Hoe absurd is het daarom maar onmatig/subjectief/politiek-partijdig/
onverbiddelijk te strijden en voort te blijven strijden voor slechts recht en
gerechtigheid, van een specifiek menselijk en nog weer persoonlijk
karakter  -  en er zelfs het menselijk leven voor te geven, dat zelf immers
zowel die levende geest als dat levend lichaam draagt en doet gedijen.
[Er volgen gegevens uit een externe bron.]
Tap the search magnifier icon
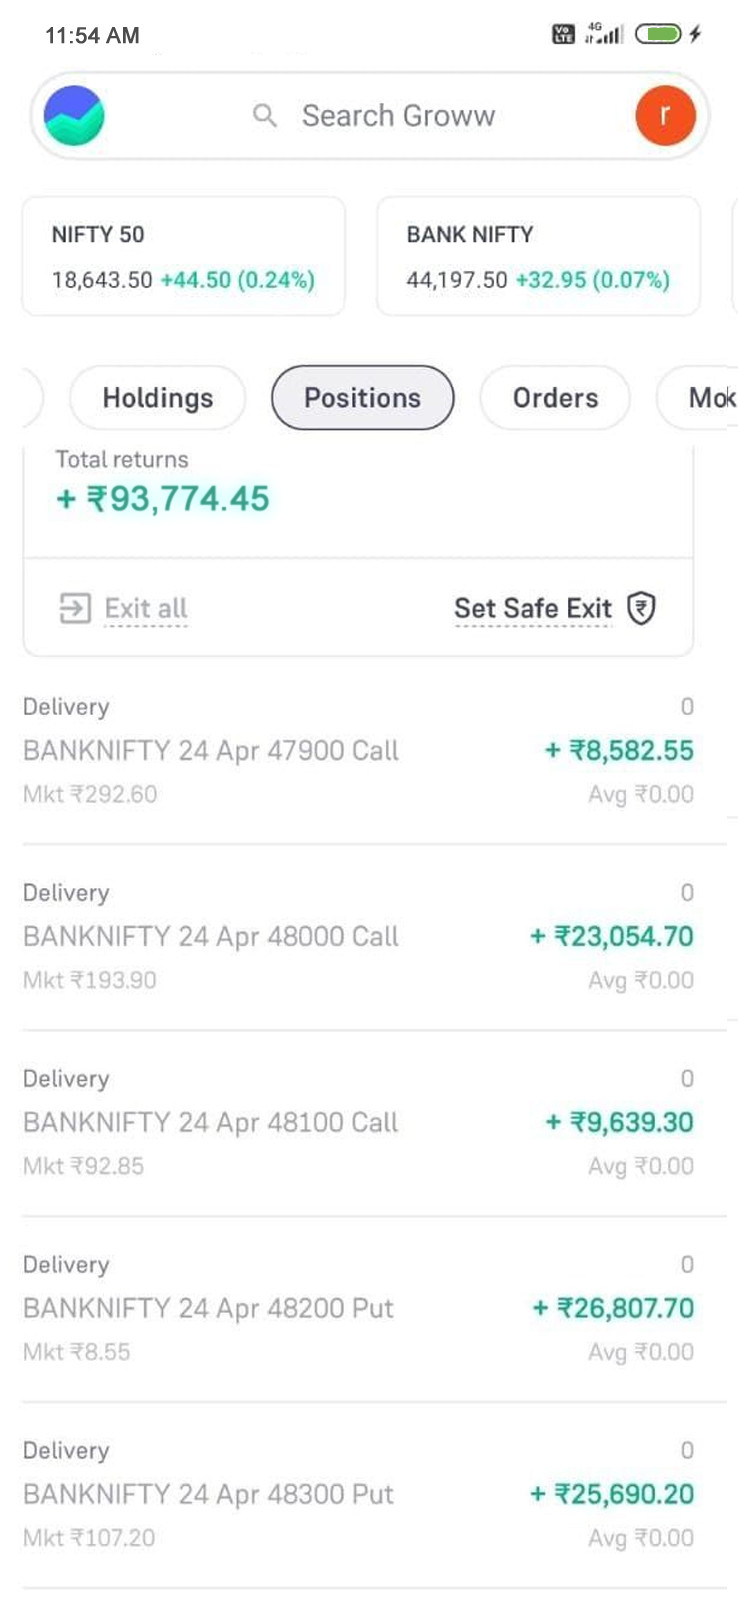The width and height of the screenshot is (738, 1600). click(264, 116)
Prioriteit heeft niet de strijd maar de samenwerking, in natuurlijke
gematigdheid en geestelijke objectiviteit, tussen de "geestelijke
rechterhand" en de "natuurlijke linkerhand", opdat er een overeenkomst/
bestand/evenwicht/harmonie komt tussen geest en lichaam, tussen de rede
en de realiteit, tussen de ideologische politiek en de realistische natuur  -  
opdat de mens zelf niet nog meer éénhandig en onthand in een onleefbaar
leven komt te staan.

Wil men eerst het recht, dan toch vooreerst het leven zelf  -  danwel met
het redelijk geestesleven tevens zozeer het liefhebbend leven, dat het
leven streelt en heelt, die het koestert naar vernieuwing.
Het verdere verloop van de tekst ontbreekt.